Clifford (Clif) Brian Evans (May 16, 1948 – May 6, 2022) was a Canadian politician. He represented the former Interlake electoral district in the Legislative Assembly of Manitoba from 1990 to 1999.

Before entering political life, Evans worked for ten years in the hotel business and twelve years in the oil and chemical plant industry. He was elected Mayor of Riverton, Manitoba in October 1989, and held the position until his election to the provincial legislature the following year.

Evans was elected as a New Democrat in the provincial election of 1990, defeating Progressive Conservative candidate Ed Trachuk in the mid-northern riding of Interlake by about 400 votes. The election was won by the Progressive Conservatives, and Evans sat in the Official Opposition.

The Progressive Conservatives again nominated Trachuk against Evans for the provincial election of 1995, but of greater long-term significance was the candidacy of Darryl Sutherland, from Independent Native Voice (a group which purported to represent aboriginal interests in the region). A government inquiry would subsequently establish that Sutherland's candidacy had been encouraged, financed and organized by leading figures in the riding's Progressive Conservative network, in the hopes that Sutherland would take enough votes away from the NDP to allow a PC victory (the aboriginal communities of northern Manitoba have generally supported the NDP, at least since the early 1970s).

As it happened, this attempted vote-splitting was unsuccessful and Evans was re-elected by a greater margin than before.
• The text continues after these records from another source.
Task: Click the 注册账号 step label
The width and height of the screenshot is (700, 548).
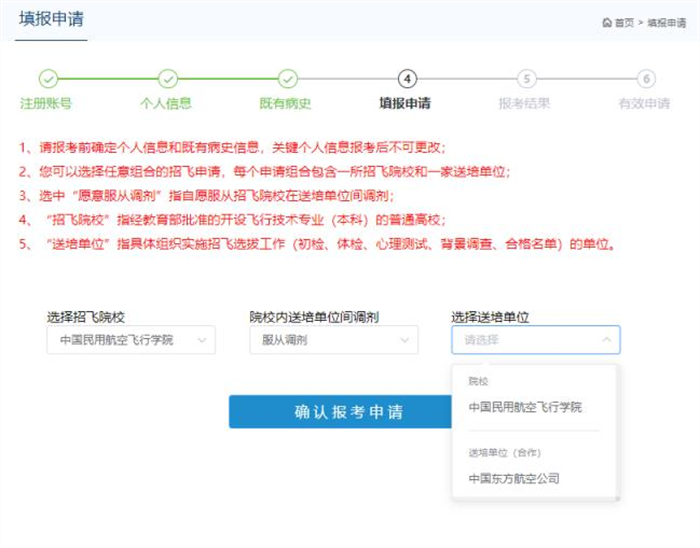Action: 46,103
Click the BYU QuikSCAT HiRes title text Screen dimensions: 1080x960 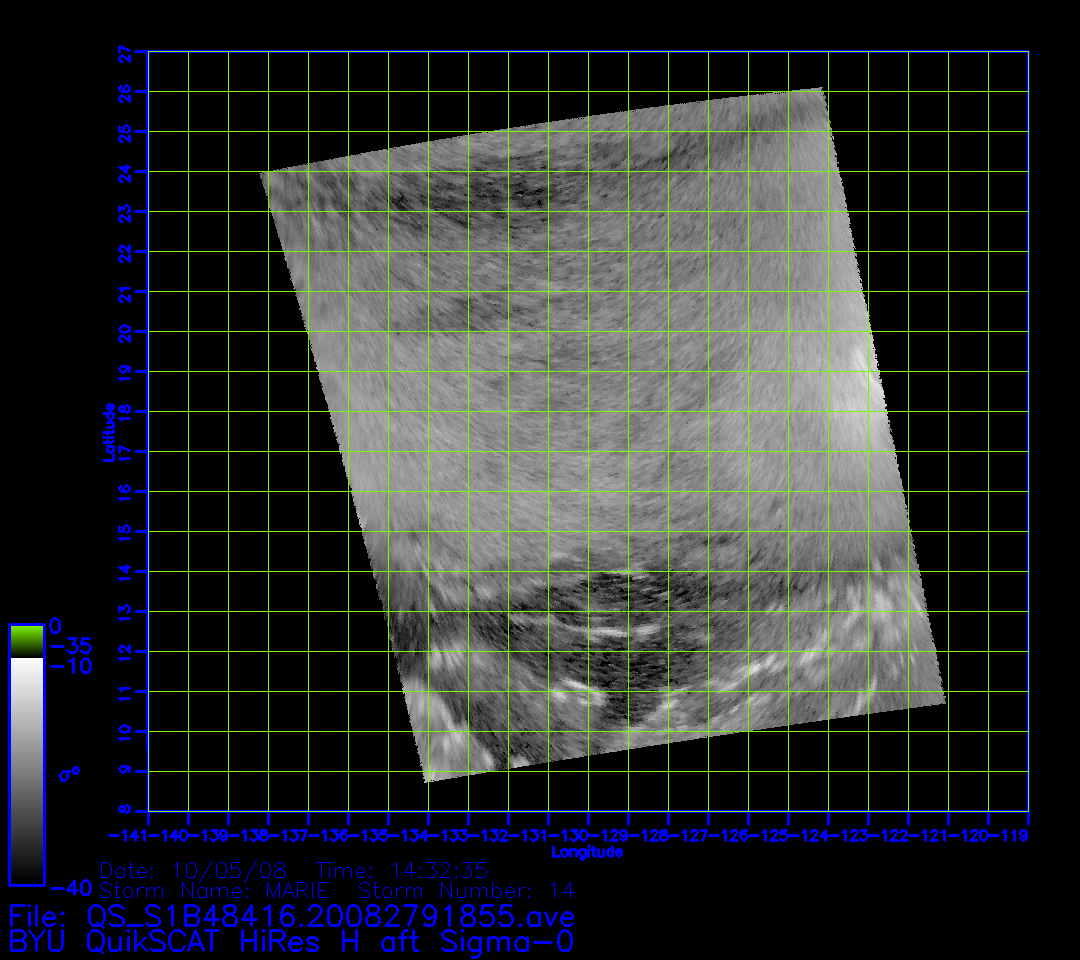[x=291, y=941]
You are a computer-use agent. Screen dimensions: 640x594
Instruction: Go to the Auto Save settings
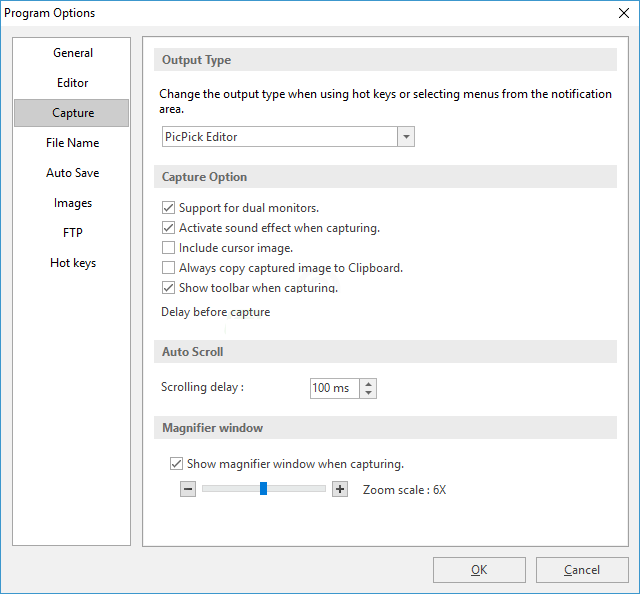click(72, 173)
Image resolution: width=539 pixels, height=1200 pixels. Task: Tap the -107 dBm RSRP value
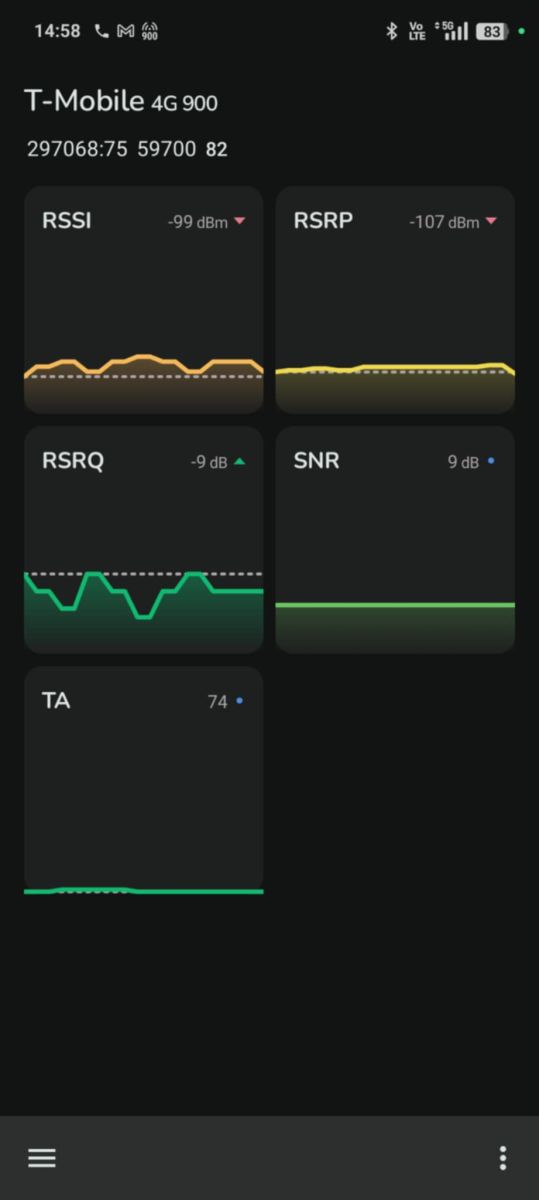click(444, 222)
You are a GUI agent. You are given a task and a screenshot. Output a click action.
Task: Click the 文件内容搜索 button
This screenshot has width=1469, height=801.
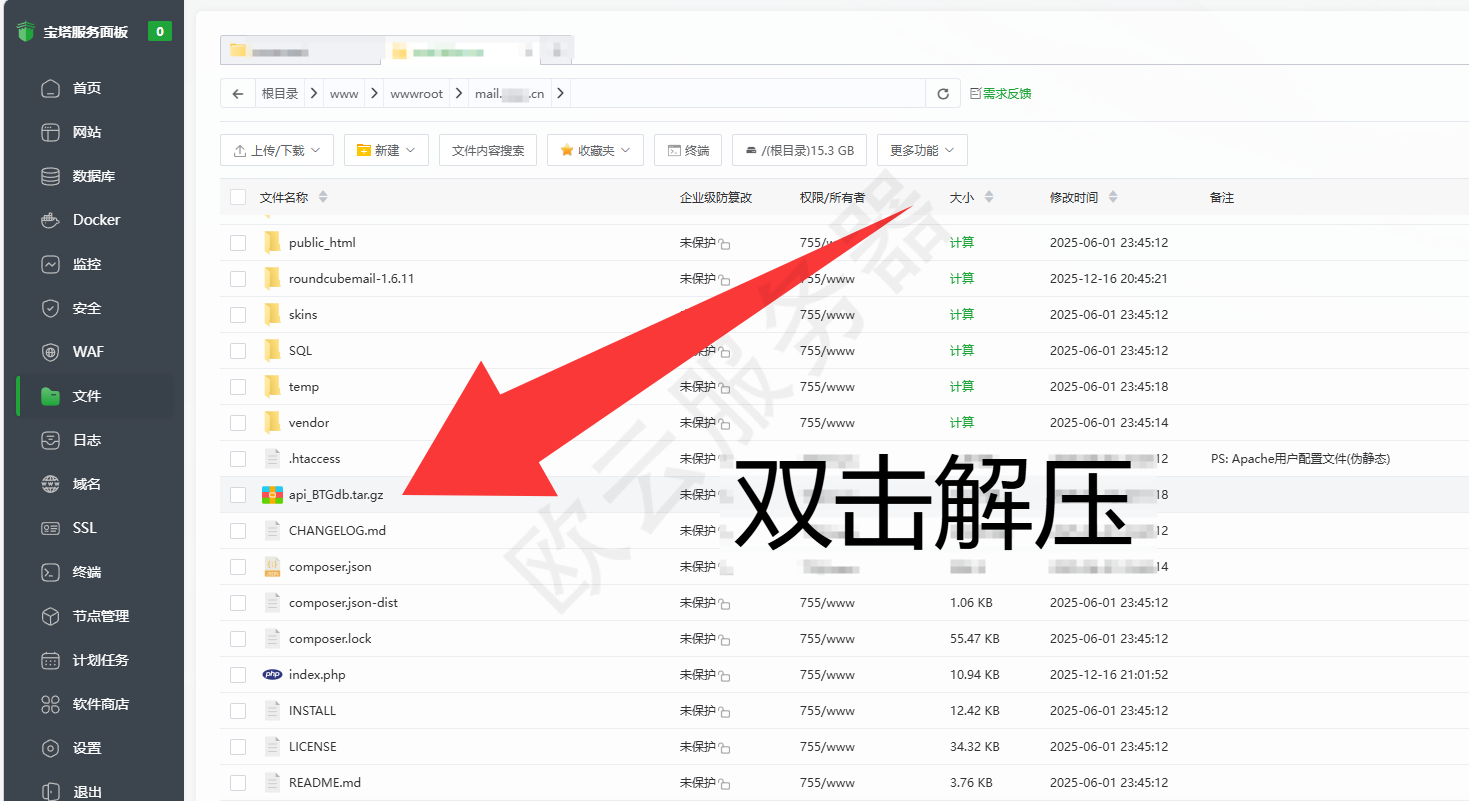pos(488,151)
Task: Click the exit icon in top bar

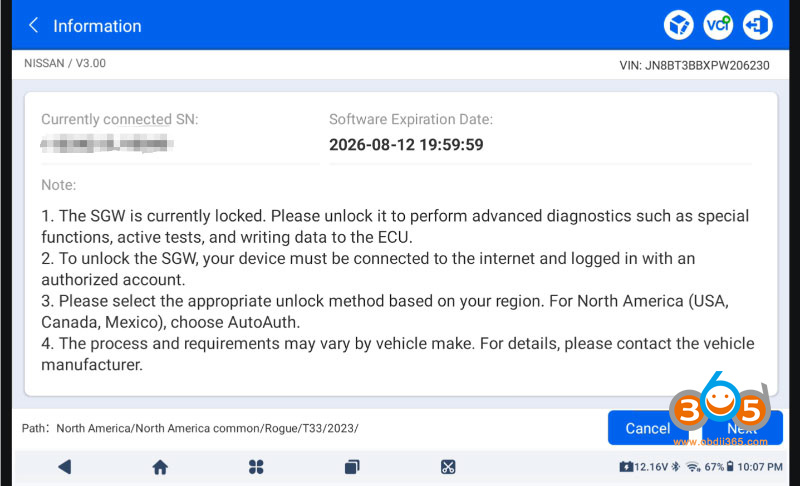Action: [757, 24]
Sutherland's 289 votes were not enough to make a difference in the outcome, and most of the riding's aboriginal voters supported Evans (who had, in fact, been publicly endorsed by the chiefs of the eight Interlake First Nations).

Evans had heard rumours about Sutherland's candidacy during the campaign (in fact, some suspicions were raised in the Winnipeg Free Press shortly before election day). He did not raise the issue himself during the campaign, although former NDP cabinet minister Bill Uruski and other figures within the party conducted some investigations on the matter.

In early 1998, Evans and fellow NDP MLA Tim Sale received information that leading PC organizer Taras Sokolyk had played a role in encouraging INV candidates in the previous election. According to Doug Smith's As Many Liars (a literary overview of the scandal), Evans was able to confirm this information through a discussion with Allan Aitken, a PC organizer in the region (who had previously been among Evans's personal friends). Under pressure from the NDP caucus and some elements of the media, Premier Gary Filmon called a public inquiry into the scandal, which found that Sutherland's candidacy had been encouraged by Progressive Conservative interests with the intention of causing vote-splitting.

Ironically, Evans's own career was damaged by the scandal inquiry. The PCs raised concerns about connections between Evans and Sale and the Canadian Broadcasting Corporation, which had publicized the story in early 1998. The government also attempted to show inconsistencies in Evans's statements to the legislature on the subject (as to whether or not he believed there were "two Tory campaigns" in the riding). These allegations were not particularly serious, but the attacks on his credibility seem to have played a role in Evans's decision not to seek re-election in 1999. He has not re-entered public life since this time.

Evans supported Lorne Nystrom's bid to lead the federal New Democratic Party in 1995.